▸ Texte à lire:

================================

SEANCE DU 6 DECEMBRE 2001
M. le président.
La parole est à Mme Luc.
Mme Hélène Luc.
Monsieur le président, monsieur le Premier ministre, mesdames, messieurs les
ministres, mes chers collègues, depuis quelques jours, le Proche-Orient
s'embrase dangereusement. Par dizaines, des enfants, des femmes et des hommes
sans défense sont sacrifiés aveuglément, des familles sont meurtries à
jamais.
Des odieux attentats perpétrés à Jérusalem et Haïfa aux brutales représailles
ordonnées par le Premier ministre israélien, c'est bien l'idée même de la
recherche de la paix qui est remise en cause. Or, il n'y a pas de solution
militaire au conflit, il y a seulement une solution politique.
M. René-Pierre Signé.
Oui !
Mme Hélène Luc.

================================

▸ Entrées extraites:

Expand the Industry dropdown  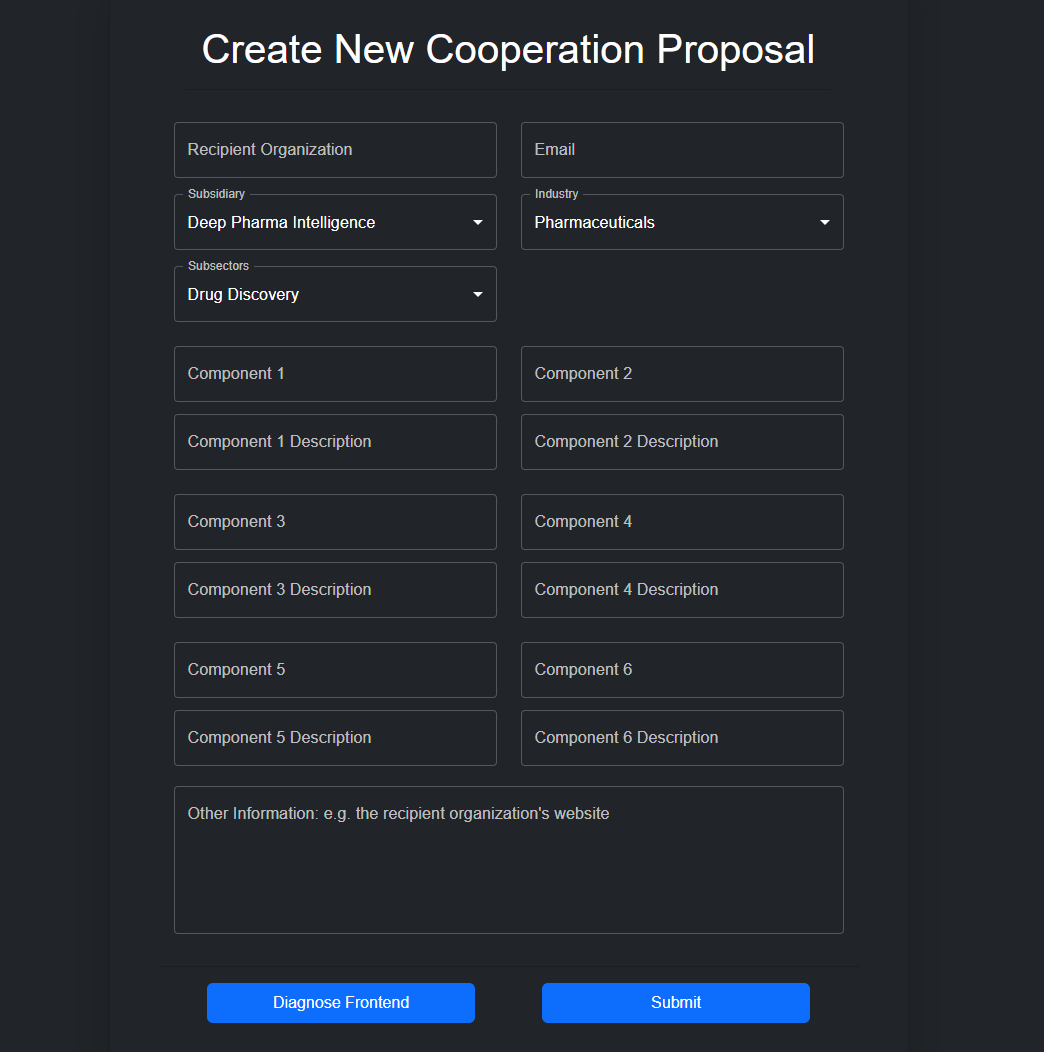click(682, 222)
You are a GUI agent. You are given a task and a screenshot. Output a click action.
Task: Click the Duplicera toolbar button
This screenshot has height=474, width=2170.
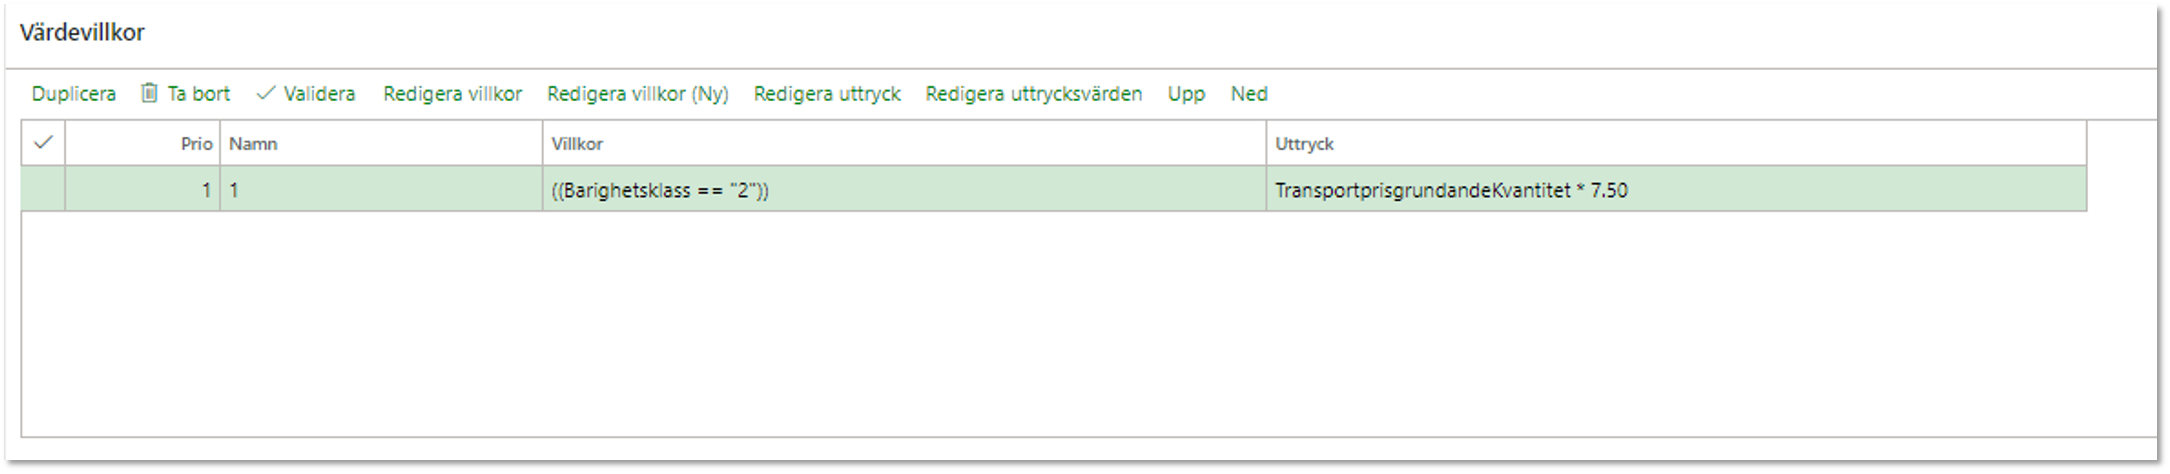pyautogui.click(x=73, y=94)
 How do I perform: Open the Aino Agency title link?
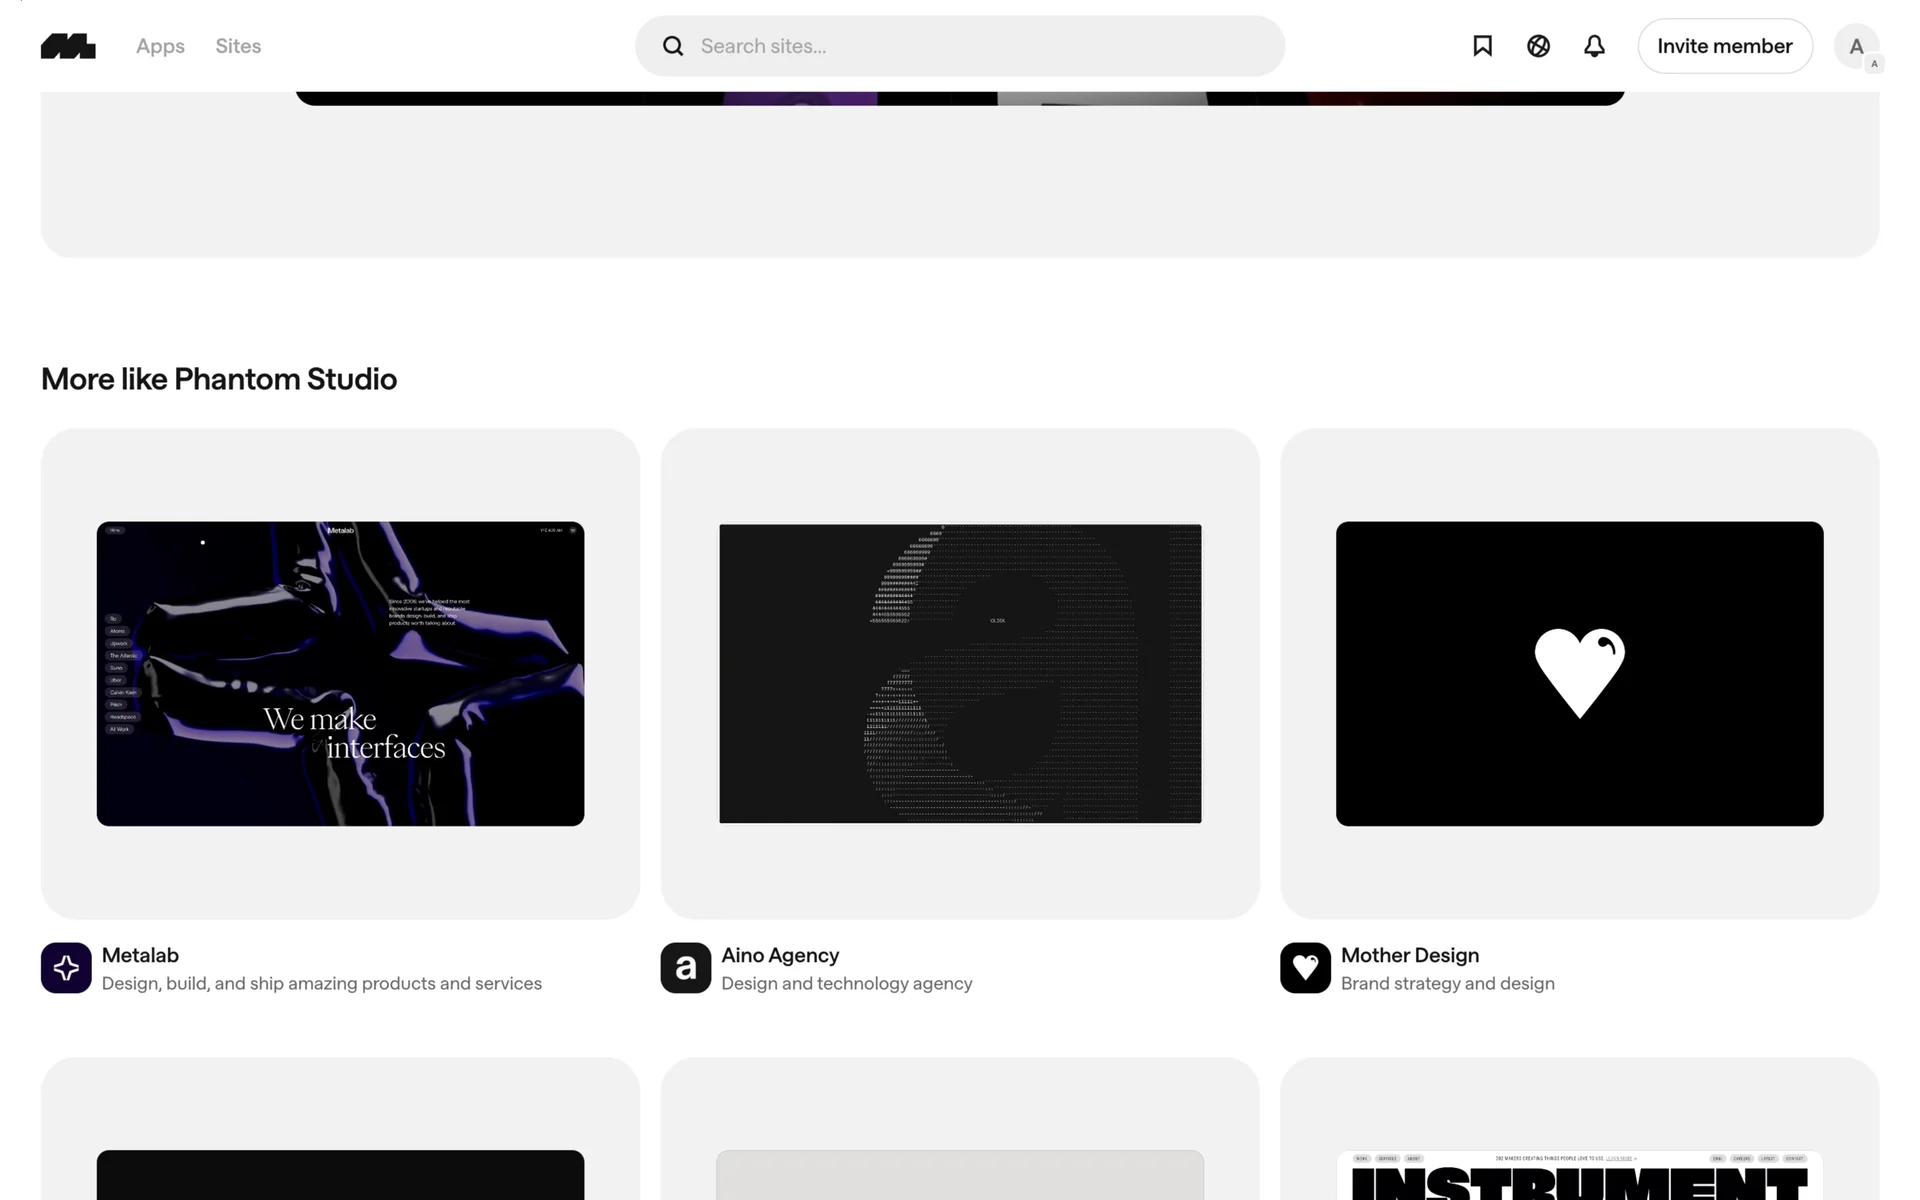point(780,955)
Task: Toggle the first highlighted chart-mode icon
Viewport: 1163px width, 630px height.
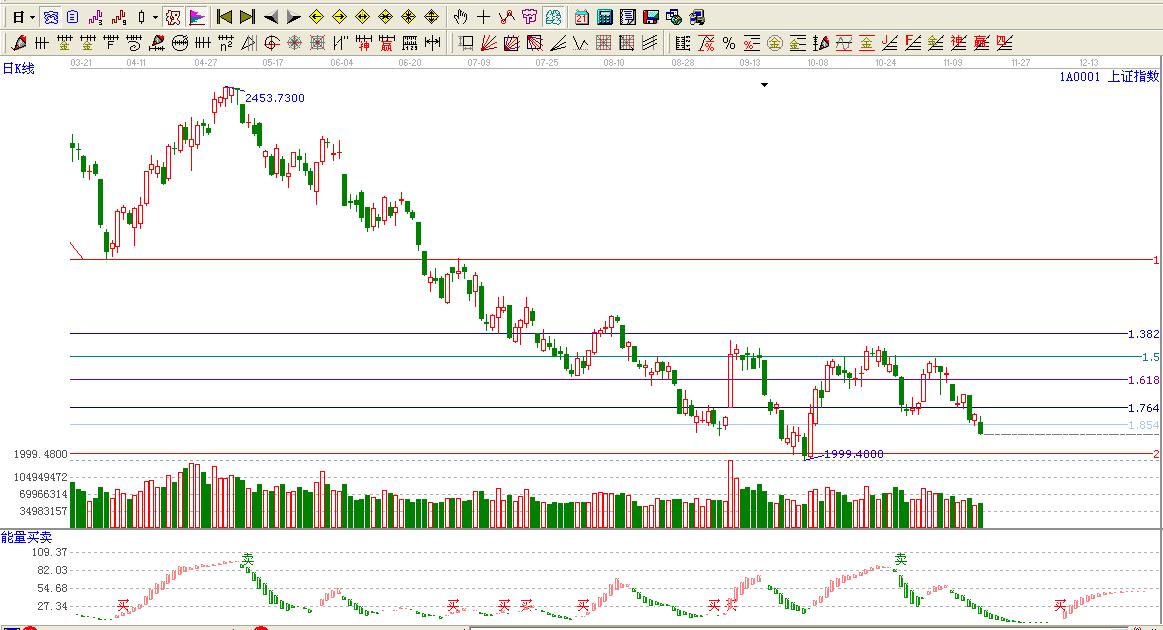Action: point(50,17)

================================

▸ Consigne donnée 1: D'après le discours, qu'est-ce qui remet en cause l'idée même de la recherche de la paix ? Répondez en une à trois phrases.
▸ Consigne donnée 2: Dans la liste, recopiez tout ce qui va de la ligne contenant « How do I perform: Open » jusqu'à la fin de la liste, ces deux bornes comprises, en substituant « selected » à « highlighted » sans rien changer d'autre. N'incluez pas les images dans votre réponse.
Le discours et la liste n'ont aucun rapport entre eux et se traitent séparément.

▸ Réponse rédigée 1: Ce sont les odieux attentats perpétrés à Jérusalem et Haïfa et les brutales représailles ordonnées par le Premier ministre israélien qui remettent en cause l'idée même de la recherche de la paix.

▸ Réponse rédigée 2:
 How do I perform: Open the Aino Agency title link?
point(780,955)
Task: Toggle the first selected chart-mode icon
Viewport: 1163px width, 630px height.
Action: point(50,17)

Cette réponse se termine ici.